Dişlerimin sarısından daha sarı perdelerimin sol açıklığından bir mülteci gibi odama sızıyor, tam da şarap şişemin üstüne. Piç kurusu güneş bari şarap şişemi rahat bırak.
Güneş bir kaç gündür erken doğuyor sanki. Bunu günde içtiğim şarap ve sigara miktarına bağlı olarak anlamam zor olmuyor. Önceden 3 üncü şişenin sonlarında 2 nci paketin ortalarında doğardı. Ama şimdi 2 nci şişemin ortalarında ilk paketin sonlarında doğuyor.

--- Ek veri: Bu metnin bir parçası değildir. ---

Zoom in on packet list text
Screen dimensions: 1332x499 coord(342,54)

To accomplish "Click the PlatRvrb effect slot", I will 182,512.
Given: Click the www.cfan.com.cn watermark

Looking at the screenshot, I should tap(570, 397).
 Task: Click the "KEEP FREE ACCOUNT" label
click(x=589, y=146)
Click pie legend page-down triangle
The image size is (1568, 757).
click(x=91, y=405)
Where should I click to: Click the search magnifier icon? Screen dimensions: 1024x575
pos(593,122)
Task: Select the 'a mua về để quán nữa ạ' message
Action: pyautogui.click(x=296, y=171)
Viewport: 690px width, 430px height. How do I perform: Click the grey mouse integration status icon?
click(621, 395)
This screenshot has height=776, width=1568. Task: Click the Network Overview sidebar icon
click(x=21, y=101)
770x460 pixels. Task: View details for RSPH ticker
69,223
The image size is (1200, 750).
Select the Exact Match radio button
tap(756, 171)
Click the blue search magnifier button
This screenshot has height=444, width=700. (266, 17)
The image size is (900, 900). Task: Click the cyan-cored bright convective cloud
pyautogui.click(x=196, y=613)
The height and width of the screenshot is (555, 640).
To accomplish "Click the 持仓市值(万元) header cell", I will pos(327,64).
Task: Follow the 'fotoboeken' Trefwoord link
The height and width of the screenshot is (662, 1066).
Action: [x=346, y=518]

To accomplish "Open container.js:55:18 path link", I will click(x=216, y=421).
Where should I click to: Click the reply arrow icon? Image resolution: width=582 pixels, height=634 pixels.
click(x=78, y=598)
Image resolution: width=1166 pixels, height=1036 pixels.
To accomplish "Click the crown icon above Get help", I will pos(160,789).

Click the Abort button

Şarap yudumlarının bir nefes aralığında annem geliyor aklıma. Bana hep her şeyin kötüsü var her haline şükret derdi. Ama bu hastalık yüzünden Tanrı ya şükredemem. Parça parça ölüyorum burada.
Aslında Tanrı da babam gibi beni dünyaya bırakıp gerisine karışmadı gibi. Tanrı ile babamın tek farkı babamın cezaları çok ağırdı sırtımda parıldayan kemer tokası, karnıma yediğim tekmeler gibi.
Keşke diyorum keşke babam annemi 6 kere bıçakladıktan sonra beni de yanında götürüp ortalıktan kaybolmasaydı da annemsiz bir 15 yıl yaşamasaydım. Belki beni götürmeseydi şu an cesedi arka odada kokuyor olmazdı.
Sesler geliyor. Merdivenleri şiddetli bir şekilde dövercesine yukarı çıkıyorlar. Komşular kokudan rahatsız oldu galiba ya da polis çağırdılar. Neyse ne ya umurumda değil. Nasıl olsa onlar gelene kadar ben de uyumuş olurum, sonsuzluğa. Umarım otopsi yaparlar midemden kaç hap çıkacağını merak ediyorum.